I think it was her look that caught me more than anything else. This wasn’t a fun ride for her. It was a ride where she was trying to manage everything and keep everyone safe. And she was doing it by herself because her husband was up at the front of the pack, leading the charge as he got his exercise and relaxation/self-admiration. And suddenly I was back on the train tracks on a hot, humid summer day, pushing a stupid, pink banana-seat bike.
I continued walking down the mountain, lost in thought.
Life rolls by so fast. The kids we have today grow up into the adults we’ll be tomorrow. My thoughts went back to the boy and his quiet desperation to be seen, to participate with his father, and to be part of the club. It hurt because I could feel just how powerful the message was that he wasn’t part of the club. He wasn’t a man. He wasn’t important enough for his father to wait for him, and ride at an appropriate speed for him and the family.
And then I started to understand the daughter’s emotions as she hoped her brother would ride with her. It seemed that she already knew her brother would be angry and feel alienated after the ride. I know her brother couldn’t assign blame to his father because, as children, we don’t do that. I wondered if he would take out his humiliation and alienation on his sister and mother, as my family did.
Over time, those emotions and actions would sink into his body’s tissue and psyche. The messaging would become so ingrained that he would stop hearing the voice in his head and just react, preserving his self-worth.
My memories wandered back to when I worked in corporate America. I had always thought the United States was the easiest country for women to work in until I worked abroad. For women, it can be uniquely difficult. I wondered if that difficulty starts here, on trails like this, with boys learning that the pack excludes, that importance is a game of position, and that women are either placators (like the mother) or irrelevant (like the girl hoping her brother would wait). I wondered if this boy would grow up to be one of those adults.

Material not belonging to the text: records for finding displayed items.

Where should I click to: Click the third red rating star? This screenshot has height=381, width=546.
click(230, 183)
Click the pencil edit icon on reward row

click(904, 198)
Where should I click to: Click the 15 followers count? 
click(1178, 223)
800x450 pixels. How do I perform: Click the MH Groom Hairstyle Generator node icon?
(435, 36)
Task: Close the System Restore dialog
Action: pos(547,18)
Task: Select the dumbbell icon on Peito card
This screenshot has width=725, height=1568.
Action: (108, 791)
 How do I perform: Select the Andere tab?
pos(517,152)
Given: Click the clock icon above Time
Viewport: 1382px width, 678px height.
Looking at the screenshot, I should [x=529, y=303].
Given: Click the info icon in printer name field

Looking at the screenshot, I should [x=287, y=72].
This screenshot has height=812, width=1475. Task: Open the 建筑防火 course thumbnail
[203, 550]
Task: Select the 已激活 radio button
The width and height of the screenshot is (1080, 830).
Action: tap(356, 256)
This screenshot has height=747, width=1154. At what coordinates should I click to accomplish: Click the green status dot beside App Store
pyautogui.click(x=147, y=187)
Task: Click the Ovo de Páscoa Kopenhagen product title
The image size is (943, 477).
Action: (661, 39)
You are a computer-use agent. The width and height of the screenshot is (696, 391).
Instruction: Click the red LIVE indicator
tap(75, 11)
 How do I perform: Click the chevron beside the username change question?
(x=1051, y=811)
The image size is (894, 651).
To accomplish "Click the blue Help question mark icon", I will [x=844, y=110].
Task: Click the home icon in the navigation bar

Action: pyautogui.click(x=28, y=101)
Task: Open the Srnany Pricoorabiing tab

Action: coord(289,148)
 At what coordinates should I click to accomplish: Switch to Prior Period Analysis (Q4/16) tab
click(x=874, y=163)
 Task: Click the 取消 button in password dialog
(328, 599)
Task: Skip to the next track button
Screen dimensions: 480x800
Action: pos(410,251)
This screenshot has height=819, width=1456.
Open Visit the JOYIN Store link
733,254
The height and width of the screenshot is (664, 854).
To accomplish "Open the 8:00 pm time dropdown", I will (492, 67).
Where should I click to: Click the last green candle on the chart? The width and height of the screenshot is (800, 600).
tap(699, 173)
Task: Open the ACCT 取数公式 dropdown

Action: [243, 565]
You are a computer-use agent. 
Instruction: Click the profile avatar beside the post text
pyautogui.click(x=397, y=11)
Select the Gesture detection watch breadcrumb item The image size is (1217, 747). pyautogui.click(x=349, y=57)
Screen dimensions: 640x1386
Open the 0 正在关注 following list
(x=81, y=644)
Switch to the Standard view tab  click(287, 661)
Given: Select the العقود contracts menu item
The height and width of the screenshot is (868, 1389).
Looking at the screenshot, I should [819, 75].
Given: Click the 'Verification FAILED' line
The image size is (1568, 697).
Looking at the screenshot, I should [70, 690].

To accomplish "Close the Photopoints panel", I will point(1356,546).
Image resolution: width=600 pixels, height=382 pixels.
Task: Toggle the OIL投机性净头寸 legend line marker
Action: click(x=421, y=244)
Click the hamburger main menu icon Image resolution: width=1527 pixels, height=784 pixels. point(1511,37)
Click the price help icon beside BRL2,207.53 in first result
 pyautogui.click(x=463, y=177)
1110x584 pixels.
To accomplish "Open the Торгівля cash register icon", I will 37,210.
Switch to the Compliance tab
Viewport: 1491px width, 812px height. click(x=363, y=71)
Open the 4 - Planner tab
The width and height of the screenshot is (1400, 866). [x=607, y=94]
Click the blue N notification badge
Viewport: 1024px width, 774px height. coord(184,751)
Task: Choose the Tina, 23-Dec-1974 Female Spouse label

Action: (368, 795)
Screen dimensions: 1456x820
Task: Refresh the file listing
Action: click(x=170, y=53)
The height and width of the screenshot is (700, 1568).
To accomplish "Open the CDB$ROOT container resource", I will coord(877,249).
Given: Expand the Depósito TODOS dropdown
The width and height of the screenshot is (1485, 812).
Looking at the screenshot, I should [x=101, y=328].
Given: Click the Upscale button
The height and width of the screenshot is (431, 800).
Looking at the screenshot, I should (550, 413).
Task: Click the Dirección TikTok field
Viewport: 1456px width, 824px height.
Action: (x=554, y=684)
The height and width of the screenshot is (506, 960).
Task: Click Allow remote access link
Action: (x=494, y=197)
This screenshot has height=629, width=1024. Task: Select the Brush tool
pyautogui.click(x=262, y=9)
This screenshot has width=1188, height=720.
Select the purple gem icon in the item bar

But the hike did more than just show me generational inheritance. It showed me my internal messaging that had become so ingrained, I had stopped hearing the voice. Over the last two years, I’ve been focusing on nurturing and growing my creativity. In Taoist literature, personality traits are assigned to five core elements. I’m a fire element, and fire elements are creative. I had lost my creativity somewhere along the way. I have been using my work in Classical Taoist Medicinal Arts to restore it.
I am aware that I’m a good planner and organizer. Yet, I could never understand why I was such a planner and organizer. These are very wood-element kind of things. Strange, this one small memory of a pink banana seat bicycle on a really hot day helped me recall, accept, and integrate these behaviors without the judgment I had been carrying.
As I walked the rest of the way down the mountain, I realized how these messages are created through daily life and how quietly these messages live inside us long after we’ve stopped noticing them.
If something in this story stirred recognition in you, that’s worth paying attention to. Sometimes the next step isn’t fixing or changing anything. It’s just being witnessed as you reconnect with yourself.